Despite an opening set that was cut prematurely short, ex-T.J. Kirk/Heroes of Hiphoprisy guitarist Charlie Hunter and his quartet held forth with an intoxicating brew that was decidedly danceable. While the greenhorns in the audience might have wondered where such a full sound was coming from, glancing for a bassist or keyboardist, seasoned followers know that Hunter is able to simultaneously construct bass lines, harmony riffs, and lead melodies on a custom made 8-string guitar and therein lies his appeal. With pyrotechnic displays and groove-based originals that made the most of his chameleon-like sound, Hunter ran bluesy single note riffs and created the clamor of a B3 organ. Shuffles and Latin mambos provided the fodder for his material and he segued from tune to tune, pacing things extremely well.

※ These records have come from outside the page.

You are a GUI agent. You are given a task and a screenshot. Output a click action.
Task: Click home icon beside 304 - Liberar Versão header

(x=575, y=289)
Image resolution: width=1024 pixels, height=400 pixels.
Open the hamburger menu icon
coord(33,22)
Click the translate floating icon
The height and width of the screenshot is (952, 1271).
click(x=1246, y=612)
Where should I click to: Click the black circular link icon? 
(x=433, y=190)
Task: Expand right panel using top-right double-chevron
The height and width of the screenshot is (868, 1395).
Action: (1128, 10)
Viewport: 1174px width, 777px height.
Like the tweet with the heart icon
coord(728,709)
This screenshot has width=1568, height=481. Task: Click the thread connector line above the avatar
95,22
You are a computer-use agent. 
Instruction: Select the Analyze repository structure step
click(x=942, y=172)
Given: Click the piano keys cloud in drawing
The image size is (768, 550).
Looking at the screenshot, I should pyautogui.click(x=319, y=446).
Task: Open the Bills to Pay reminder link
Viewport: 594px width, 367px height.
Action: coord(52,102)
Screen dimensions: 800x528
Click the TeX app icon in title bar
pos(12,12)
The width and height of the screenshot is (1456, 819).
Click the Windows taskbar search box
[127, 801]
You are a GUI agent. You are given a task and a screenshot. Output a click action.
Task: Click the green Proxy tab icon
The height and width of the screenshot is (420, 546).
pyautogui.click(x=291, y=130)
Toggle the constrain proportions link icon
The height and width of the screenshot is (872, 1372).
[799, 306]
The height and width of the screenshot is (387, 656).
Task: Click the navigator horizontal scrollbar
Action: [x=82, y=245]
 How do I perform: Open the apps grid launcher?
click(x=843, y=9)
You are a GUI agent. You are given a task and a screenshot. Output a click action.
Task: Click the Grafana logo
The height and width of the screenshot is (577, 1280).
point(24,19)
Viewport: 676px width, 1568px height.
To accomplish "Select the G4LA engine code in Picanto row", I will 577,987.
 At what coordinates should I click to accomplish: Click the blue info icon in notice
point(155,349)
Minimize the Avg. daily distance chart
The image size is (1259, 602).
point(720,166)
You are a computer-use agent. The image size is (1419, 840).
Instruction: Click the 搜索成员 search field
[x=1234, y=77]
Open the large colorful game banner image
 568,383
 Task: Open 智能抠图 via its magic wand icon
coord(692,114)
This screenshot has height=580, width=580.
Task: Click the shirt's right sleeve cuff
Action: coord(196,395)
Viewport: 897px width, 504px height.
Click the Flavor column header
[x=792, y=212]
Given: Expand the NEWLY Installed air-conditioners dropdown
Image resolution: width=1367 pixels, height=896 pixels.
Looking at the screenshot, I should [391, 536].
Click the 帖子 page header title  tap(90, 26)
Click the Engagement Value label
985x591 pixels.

Tenor saxophonist John Elis proved to be an intrepid soloist, preaching over stop-time passages and walking the bar, while drummer Stephen Chopek and percussionist Chris Lovejoy provided the rhythmically dense underbrush. Starting with a lengthy jam on Abdullah Ibrahim’s “African River,” the second set took a change of direction due south. By the time of their encore, the entire band was into the percussive mix for a Brazilian samba that reached bacchanalian proportions.